_Task goal_
Each entry needs to appear again, retyped exactly as it is below.

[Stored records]
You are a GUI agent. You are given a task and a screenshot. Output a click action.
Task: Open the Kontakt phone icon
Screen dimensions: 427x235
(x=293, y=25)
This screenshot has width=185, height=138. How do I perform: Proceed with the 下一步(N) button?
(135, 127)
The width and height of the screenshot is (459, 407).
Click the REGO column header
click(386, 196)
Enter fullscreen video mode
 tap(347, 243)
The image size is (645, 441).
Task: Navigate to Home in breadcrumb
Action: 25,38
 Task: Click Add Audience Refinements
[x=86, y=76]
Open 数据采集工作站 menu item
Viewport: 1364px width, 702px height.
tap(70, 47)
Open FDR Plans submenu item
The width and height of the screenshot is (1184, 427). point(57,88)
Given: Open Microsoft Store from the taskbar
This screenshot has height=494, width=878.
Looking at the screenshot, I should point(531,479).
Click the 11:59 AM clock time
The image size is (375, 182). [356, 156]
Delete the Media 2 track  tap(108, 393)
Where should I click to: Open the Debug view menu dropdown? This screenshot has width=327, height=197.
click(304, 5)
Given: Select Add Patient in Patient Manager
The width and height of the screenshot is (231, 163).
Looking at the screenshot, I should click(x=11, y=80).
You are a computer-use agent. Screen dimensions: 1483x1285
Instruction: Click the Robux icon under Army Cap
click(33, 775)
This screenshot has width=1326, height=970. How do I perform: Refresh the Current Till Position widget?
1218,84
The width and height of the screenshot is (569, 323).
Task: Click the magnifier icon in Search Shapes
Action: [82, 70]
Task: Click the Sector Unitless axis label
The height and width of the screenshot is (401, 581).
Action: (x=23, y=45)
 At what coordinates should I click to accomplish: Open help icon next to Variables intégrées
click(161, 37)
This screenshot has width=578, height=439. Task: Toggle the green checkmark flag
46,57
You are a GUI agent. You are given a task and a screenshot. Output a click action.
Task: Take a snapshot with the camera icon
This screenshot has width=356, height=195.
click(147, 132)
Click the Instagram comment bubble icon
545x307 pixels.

_Output for this exercise_
You are a GUI agent. You are given a task and a screenshot. Output a click action.
Task: Open the Kontakt phone icon
Screen dimensions: 427x235
(x=293, y=25)
This screenshot has width=185, height=138. How do I perform: Proceed with the 下一步(N) button?
(135, 127)
The width and height of the screenshot is (459, 407).
Click the REGO column header
click(386, 196)
Enter fullscreen video mode
 tap(347, 243)
The image size is (645, 441).
Task: Navigate to Home in breadcrumb
Action: 25,38
 Task: Click Add Audience Refinements
[x=86, y=76]
Open 数据采集工作站 menu item
Viewport: 1364px width, 702px height.
tap(70, 47)
Open FDR Plans submenu item
The width and height of the screenshot is (1184, 427). point(57,88)
Given: Open Microsoft Store from the taskbar
This screenshot has height=494, width=878.
Looking at the screenshot, I should point(531,479).
Click the 11:59 AM clock time
The image size is (375, 182). [356, 156]
Delete the Media 2 track  tap(108, 393)
Where should I click to: Open the Debug view menu dropdown? This screenshot has width=327, height=197.
click(304, 5)
Given: Select Add Patient in Patient Manager
The width and height of the screenshot is (231, 163).
Looking at the screenshot, I should click(x=11, y=80).
You are a computer-use agent. Screen dimensions: 1483x1285
Instruction: Click the Robux icon under Army Cap
click(33, 775)
This screenshot has width=1326, height=970. How do I perform: Refresh the Current Till Position widget?
1218,84
The width and height of the screenshot is (569, 323).
Task: Click the magnifier icon in Search Shapes
Action: [82, 70]
Task: Click the Sector Unitless axis label
The height and width of the screenshot is (401, 581).
Action: (x=23, y=45)
 At what coordinates should I click to accomplish: Open help icon next to Variables intégrées
click(161, 37)
This screenshot has width=578, height=439. Task: Toggle the green checkmark flag
46,57
You are a GUI agent. You are given a task and a screenshot. Output a click action.
Task: Take a snapshot with the camera icon
This screenshot has width=356, height=195.
click(147, 132)
Click the Instagram comment bubble icon
545x307 pixels.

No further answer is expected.